→ RECORDED INFORMATION:
________________

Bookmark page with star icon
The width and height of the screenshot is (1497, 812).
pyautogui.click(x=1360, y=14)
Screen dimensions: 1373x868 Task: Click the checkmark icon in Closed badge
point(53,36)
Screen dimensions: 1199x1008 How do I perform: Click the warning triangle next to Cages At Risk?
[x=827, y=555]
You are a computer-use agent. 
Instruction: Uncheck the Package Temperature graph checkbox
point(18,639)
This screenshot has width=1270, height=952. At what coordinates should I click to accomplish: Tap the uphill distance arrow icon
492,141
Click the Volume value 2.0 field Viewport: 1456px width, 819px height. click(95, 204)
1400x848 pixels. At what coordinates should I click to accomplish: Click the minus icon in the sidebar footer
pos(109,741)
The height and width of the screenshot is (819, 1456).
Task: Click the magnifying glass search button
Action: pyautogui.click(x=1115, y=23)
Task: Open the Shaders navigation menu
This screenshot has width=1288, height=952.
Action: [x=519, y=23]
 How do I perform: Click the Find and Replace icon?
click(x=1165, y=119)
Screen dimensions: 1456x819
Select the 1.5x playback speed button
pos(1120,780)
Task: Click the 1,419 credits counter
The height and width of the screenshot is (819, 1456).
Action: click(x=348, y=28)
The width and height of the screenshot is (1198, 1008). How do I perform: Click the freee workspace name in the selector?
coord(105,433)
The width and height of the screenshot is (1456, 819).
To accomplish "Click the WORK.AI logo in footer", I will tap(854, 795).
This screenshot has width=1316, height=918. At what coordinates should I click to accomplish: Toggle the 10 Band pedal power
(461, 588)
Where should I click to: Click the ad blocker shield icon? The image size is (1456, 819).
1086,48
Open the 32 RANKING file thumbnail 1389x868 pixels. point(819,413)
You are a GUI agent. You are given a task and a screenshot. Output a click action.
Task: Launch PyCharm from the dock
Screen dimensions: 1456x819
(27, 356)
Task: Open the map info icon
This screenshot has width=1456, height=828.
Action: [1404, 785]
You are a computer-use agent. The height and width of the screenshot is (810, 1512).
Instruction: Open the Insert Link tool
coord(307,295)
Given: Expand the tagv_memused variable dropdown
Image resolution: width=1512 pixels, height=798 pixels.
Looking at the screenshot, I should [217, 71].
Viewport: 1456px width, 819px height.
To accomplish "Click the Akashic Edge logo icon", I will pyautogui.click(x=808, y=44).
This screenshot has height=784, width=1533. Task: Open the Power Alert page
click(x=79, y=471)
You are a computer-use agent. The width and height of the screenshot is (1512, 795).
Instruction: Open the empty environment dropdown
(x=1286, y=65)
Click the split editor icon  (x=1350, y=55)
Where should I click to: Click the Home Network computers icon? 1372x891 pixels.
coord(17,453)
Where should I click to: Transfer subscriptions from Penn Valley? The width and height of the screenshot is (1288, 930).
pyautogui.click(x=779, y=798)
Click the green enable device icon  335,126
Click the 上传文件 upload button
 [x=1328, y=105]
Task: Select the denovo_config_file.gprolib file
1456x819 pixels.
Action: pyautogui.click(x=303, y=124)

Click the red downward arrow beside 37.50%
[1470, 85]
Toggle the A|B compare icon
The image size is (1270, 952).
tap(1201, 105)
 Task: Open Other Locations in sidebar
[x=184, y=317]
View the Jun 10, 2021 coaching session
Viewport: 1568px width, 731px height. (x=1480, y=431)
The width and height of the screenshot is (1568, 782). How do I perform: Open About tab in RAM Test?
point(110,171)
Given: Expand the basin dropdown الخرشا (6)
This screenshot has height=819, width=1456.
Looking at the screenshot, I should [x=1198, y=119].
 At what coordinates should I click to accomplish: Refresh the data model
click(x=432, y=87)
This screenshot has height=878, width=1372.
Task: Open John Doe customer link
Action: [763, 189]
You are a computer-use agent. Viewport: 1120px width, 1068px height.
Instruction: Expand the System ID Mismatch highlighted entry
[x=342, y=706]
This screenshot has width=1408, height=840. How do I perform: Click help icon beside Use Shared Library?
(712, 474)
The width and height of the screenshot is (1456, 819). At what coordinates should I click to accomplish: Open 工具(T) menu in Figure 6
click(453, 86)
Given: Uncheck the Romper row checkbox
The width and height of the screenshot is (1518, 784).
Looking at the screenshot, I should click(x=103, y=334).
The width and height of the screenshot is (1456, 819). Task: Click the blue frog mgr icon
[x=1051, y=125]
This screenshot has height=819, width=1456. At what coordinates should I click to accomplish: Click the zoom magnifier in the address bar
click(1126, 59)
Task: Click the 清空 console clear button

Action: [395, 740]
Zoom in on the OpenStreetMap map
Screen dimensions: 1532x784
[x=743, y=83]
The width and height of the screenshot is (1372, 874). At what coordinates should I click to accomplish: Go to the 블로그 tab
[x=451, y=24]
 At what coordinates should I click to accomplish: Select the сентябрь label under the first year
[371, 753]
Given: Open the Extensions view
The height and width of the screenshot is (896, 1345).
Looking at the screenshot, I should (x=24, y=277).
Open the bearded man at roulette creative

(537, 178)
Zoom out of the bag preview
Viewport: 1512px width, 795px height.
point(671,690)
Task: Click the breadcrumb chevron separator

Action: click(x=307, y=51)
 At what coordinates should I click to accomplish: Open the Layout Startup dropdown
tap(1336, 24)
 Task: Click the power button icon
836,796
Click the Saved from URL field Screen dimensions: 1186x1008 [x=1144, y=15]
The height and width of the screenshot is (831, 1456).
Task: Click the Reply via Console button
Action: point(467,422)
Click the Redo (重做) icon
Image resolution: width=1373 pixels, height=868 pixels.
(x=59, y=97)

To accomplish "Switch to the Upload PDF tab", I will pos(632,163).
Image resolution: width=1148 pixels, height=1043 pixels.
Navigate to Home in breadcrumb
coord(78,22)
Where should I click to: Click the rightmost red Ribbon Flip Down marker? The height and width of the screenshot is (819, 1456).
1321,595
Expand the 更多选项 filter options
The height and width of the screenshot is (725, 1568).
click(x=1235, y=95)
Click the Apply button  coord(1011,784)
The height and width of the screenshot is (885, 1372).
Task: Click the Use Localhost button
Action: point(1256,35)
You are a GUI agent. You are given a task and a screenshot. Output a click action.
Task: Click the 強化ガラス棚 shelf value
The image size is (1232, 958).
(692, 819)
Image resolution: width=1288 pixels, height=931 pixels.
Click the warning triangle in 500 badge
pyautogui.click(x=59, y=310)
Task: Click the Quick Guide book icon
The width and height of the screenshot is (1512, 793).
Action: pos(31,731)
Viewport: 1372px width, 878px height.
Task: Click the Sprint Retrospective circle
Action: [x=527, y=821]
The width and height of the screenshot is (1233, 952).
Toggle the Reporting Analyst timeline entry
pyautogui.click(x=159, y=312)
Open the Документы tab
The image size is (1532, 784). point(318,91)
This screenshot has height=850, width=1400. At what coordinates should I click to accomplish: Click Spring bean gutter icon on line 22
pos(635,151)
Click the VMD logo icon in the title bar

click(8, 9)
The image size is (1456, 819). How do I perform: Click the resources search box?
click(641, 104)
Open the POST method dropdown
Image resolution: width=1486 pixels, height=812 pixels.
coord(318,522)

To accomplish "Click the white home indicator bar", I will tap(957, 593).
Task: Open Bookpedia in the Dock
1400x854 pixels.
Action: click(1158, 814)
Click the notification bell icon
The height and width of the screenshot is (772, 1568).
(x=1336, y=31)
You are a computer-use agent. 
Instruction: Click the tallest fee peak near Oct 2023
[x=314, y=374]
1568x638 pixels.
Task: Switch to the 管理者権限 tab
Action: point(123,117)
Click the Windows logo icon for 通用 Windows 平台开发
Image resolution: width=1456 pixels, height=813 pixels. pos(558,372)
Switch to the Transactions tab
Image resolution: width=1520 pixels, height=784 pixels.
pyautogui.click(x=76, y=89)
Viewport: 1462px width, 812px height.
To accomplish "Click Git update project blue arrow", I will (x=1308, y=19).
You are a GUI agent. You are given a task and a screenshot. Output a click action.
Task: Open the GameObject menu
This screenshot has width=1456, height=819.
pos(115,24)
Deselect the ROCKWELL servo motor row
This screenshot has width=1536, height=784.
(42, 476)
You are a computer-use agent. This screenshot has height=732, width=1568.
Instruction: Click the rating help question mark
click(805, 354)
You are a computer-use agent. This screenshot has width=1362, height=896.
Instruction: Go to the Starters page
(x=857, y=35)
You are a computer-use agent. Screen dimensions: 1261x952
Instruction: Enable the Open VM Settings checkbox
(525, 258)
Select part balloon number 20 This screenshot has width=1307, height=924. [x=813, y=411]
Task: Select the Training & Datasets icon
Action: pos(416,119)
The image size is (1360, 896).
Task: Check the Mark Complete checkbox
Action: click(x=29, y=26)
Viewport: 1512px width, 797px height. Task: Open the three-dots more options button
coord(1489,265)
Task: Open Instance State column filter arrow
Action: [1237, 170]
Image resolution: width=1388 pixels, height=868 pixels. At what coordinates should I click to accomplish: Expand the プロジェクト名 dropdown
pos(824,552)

________________

All lines from the one that holds "Viewport: 1512px width, 797px" to the end of the entries above must be transcribed exactly, both ends included, and no others.

→ ANSWER TO THE PROBLEM:
Viewport: 1512px width, 797px height. Task: Open the three-dots more options button
coord(1489,265)
Task: Open Instance State column filter arrow
Action: [1237, 170]
Image resolution: width=1388 pixels, height=868 pixels. At what coordinates should I click to accomplish: Expand the プロジェクト名 dropdown
pos(824,552)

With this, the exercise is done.